Despite this, US production has been surprising, passing the 10 million bpd mark at the beginning of February. Some market analysts expect US production to exceed 11 million bpd by the end of the year, while others produce more conservative forecasts.
The UAE welcomed the first US crude cargo to the Middle East last December. The US has emerged as a major producer, and the changes in law permitting US crude exports will have an impact on trade patterns as well as on the relative share of the big players in the major markets. However, there is a question mark over the sustainability of growth in shale oil. The IEA described it as explosive. The question is how much more the basins of the Permian and Eagle Ford and their like have to give geologically. Energy research consultants Wood Mackenzie predicted that shale production will rise until 2024, then decline.
Meanwhile, the agreement to co-operate between OPEC and non-OPEC nations is going strong with compliance sometimes above 100 percent. The Saudi and Russian Energy Ministers Khalid Al-Falih and Alexander Novak have taken full control of the process by co-chairing the influential Joint Ministerial Monitoring Committee, which oversees implementation and compliance of the deal. They have started to name and shame non-compliant nations, for instance declaring in January that Iraq and Kazakhstan did not comply.
The deal is needed to bring some predictability to the oil market. While Russia’s willingness to stick to the deal throughout 2018 has been questioned, on Monday OPEC’s Secretary General Mohammed Barkindo assured US cable channel CNBC that Russian President Vladimir Putin had promised Russia would keep the bargain. This makes sense: There is pressure on Novak to release the restriction from Russian producers who sit on close to 800,000 bpd of new capacity. However, Russia stands to gain more from higher oil prices than increased production. In addition, no one is interested in upsetting the apple cart until the presidential elections are over.
The surge in US oil production and uncertainty over whether Russia will stick to an agreement between major oil producing countries are some of the moving pieces in this complex picture
Oil company chiefs welcomed the increased predictability as they need price ranges to make informed investment decisions. During the years of ultra-low oil prices after 2014 they canceled billions of scheduled investments. Barkindo fears there will be insufficient production to meet global demand, when missing production works its way into the system due to canceled investments, which could be as early as 2020.

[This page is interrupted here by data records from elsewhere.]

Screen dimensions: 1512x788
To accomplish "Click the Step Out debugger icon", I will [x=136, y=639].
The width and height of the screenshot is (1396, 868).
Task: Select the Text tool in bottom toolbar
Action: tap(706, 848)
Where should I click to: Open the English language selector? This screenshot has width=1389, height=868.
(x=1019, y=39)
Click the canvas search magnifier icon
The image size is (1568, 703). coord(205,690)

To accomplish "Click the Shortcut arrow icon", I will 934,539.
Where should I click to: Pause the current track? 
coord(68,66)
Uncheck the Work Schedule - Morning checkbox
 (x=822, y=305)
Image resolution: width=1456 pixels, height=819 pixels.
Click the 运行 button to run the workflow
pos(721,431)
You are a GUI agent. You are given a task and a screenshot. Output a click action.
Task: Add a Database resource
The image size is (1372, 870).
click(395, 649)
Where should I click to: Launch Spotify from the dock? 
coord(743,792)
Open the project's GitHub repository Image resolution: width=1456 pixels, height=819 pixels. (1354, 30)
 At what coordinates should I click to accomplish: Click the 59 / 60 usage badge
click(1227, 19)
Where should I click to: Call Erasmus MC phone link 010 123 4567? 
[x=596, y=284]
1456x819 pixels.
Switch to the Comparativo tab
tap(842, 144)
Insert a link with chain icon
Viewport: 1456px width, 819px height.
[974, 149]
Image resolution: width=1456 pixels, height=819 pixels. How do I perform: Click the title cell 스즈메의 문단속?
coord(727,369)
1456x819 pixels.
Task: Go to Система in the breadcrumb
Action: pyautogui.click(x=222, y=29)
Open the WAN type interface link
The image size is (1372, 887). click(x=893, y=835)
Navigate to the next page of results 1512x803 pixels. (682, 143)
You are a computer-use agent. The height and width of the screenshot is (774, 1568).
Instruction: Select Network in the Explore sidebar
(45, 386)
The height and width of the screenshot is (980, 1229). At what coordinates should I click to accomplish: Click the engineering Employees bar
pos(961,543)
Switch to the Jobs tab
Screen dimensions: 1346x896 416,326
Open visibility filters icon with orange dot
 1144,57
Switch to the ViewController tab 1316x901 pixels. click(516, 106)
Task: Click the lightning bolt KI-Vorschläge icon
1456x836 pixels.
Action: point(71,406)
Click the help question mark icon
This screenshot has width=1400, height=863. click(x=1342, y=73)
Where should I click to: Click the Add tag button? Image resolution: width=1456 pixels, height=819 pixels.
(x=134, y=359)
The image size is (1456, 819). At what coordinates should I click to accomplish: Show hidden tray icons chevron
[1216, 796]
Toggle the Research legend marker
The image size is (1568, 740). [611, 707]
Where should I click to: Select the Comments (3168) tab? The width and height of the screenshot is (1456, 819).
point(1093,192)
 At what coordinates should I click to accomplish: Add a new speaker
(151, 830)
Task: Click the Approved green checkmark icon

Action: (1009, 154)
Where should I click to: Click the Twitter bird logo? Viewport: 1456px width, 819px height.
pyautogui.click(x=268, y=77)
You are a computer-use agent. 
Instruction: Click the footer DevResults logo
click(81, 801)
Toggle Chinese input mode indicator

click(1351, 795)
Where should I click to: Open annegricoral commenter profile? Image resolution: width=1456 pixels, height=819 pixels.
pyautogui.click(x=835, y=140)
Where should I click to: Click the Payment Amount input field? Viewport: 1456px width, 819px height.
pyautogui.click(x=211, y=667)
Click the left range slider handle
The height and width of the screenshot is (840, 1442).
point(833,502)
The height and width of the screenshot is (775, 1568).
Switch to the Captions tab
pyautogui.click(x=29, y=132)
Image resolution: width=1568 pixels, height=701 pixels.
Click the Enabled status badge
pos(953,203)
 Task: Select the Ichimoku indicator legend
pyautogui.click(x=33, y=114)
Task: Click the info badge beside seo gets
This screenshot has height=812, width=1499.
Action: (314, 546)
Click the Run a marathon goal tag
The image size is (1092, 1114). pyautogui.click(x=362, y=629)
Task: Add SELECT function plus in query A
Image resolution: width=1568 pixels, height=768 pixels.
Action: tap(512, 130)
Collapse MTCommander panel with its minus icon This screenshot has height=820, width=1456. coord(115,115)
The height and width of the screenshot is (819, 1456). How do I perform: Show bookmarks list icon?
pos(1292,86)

All in all the cooperation agreement has more or less achieved what it was supposed to do, even if it took longer than expected.
The right track is being pursued on inventories. However, US inventories are expected to grow during the first quarter of this year. This is seasonal. They always do when refineries go into their maintenance schedule and the growth should not cause alarm.
There will also be market vagaries and currency fluctuations, which all will have an impact on oil prices. There will always be surprises with some producers exceeding expectations and others suffering from geopolitical woes. That is par for the course.
In the meantime, the trajectory is what matters, as well as that both Russia and Saudi Arabia are committed to the deal through 2018. After that, the accord constitutes a useful framework for future co-operation between OPEC and select non-OPEC countries, which will stretch beyond the current deal.
• Cornelia Meyer is a business consultant, macro-economist and energy expert.